The 35 year old woman from Belfast, was described in court as a vulnerable woman with a heart condition picked on by fraudsters. Joanne Rice pleaded guilty to 14 counts of fraud by false representation over a six day period in 2016.

The M&S bank accounts that were owned by a separate customer had £85,500 transferred from it into what was described as a mule account, one of which belonged to Joanne Rice. In fact, over a six day period, almost £15,800 was deposited into her Danske Bank account, and that she withdrew the same amount in cash.

The court heard how the account holder had just deposited £50,000 inheritance into one of the accounts and was contacted over the phone by a man with a local accent who asked him about his account details. The account holder contacted M&S to tell them £33,000 had been stolen from his account. He was fully reimbursed this money, but again, in August more money was stolen. The money was refunded again and the accounts were closed.

When she was arrested and interviewed on September 5, 2016, Rice admitted she had received funds into her account, and that she had withdrawn large sums of cash which she then handed over. She also admitted spending the £2,000 she received for her role in the criminal enterprise on home decor, clothes and a trip to Dublin.

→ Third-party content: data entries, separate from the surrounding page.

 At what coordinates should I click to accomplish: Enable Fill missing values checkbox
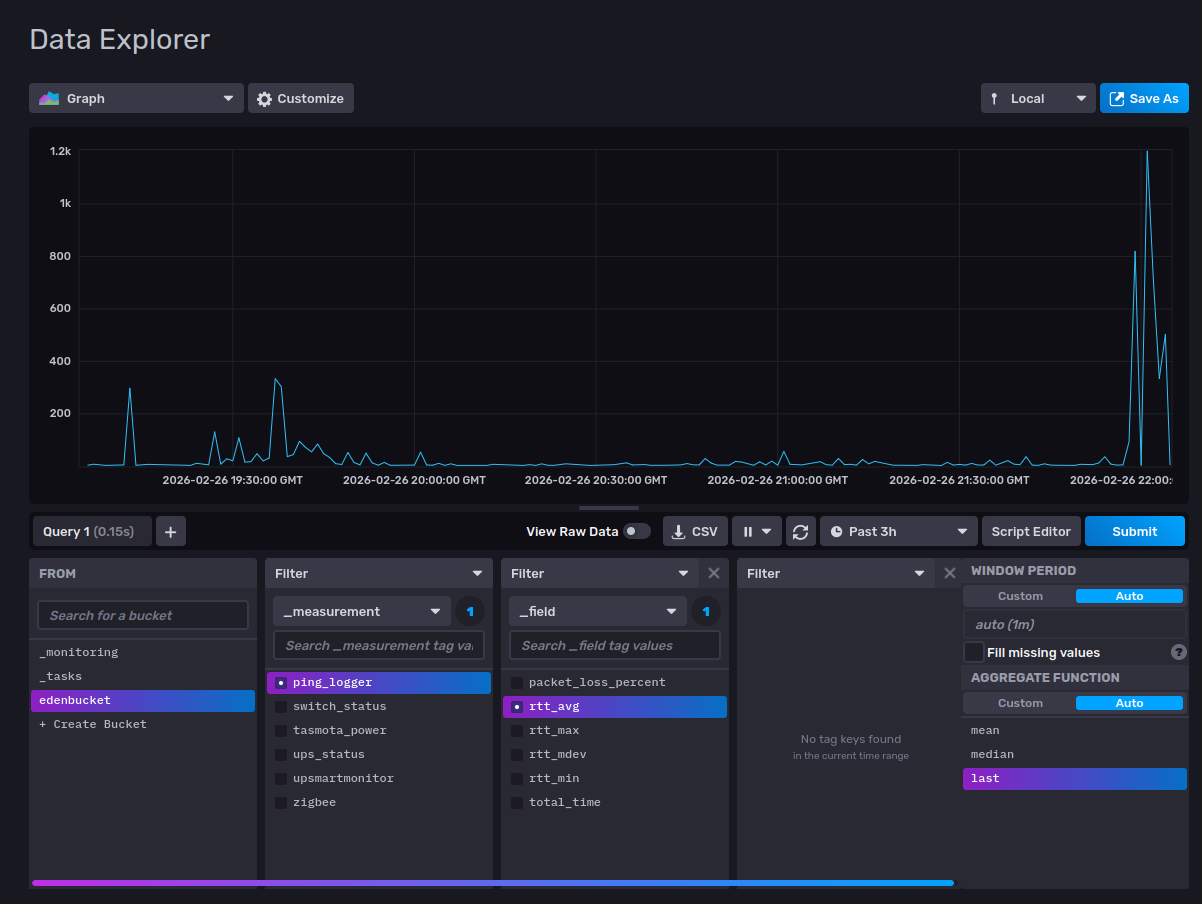973,652
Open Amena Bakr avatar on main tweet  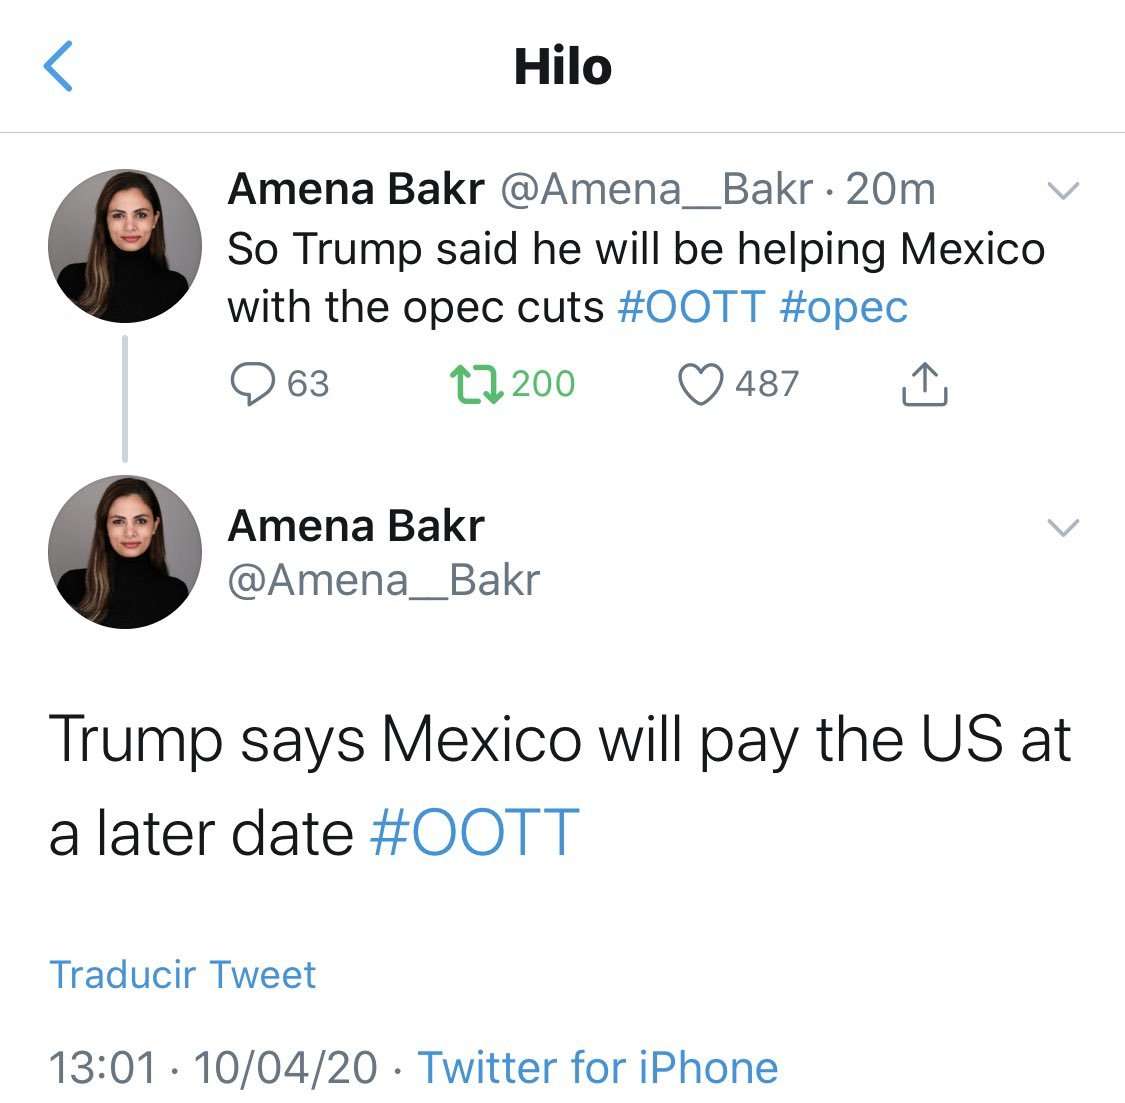pyautogui.click(x=125, y=552)
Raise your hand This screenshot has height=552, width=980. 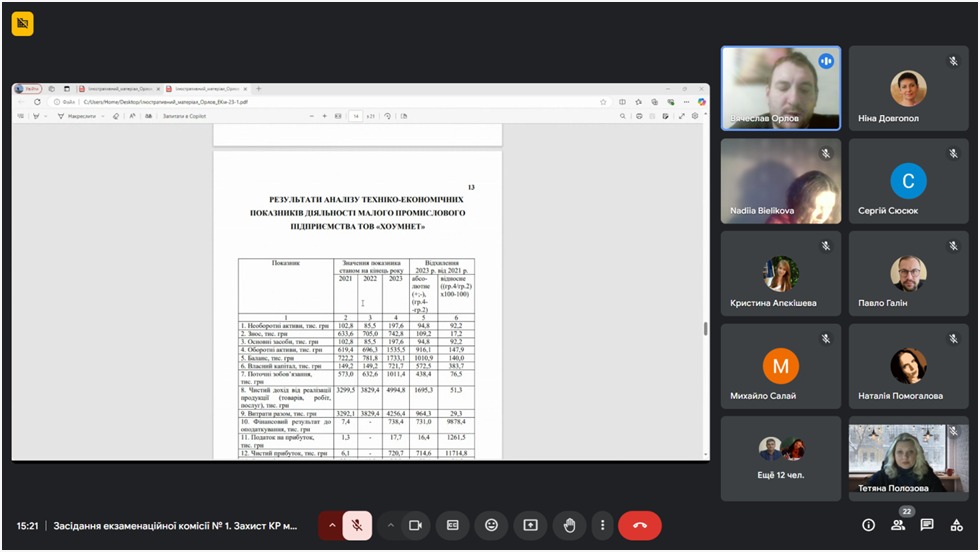click(569, 525)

Defence barrister Joel Lindsay said his client was a vulnerable woman with a heart condition, and the mother of two children aged 11 and six months. Pointing out Rice admitted her role to police during interview, Mr Lindsay said there was “clearly somebody in the background… who the money was being returned to”. Her defence said at the time of offending Rice was struggling financially, adding: “She did this and she did it foolishly.” He also spoke of Rice’s remorse and said: “She is horrified that she became involved in this.”

Judge Fowler said that while he accepted Rice was “manipulated and used” by an organised crime gang who targeted vulnerable people, the custody threshold had been passed. Noting the age of Rice’s youngest child, the judge said it was with a “very significant degree of hesitation” that he was suspending the 18-month prison sentence for two years.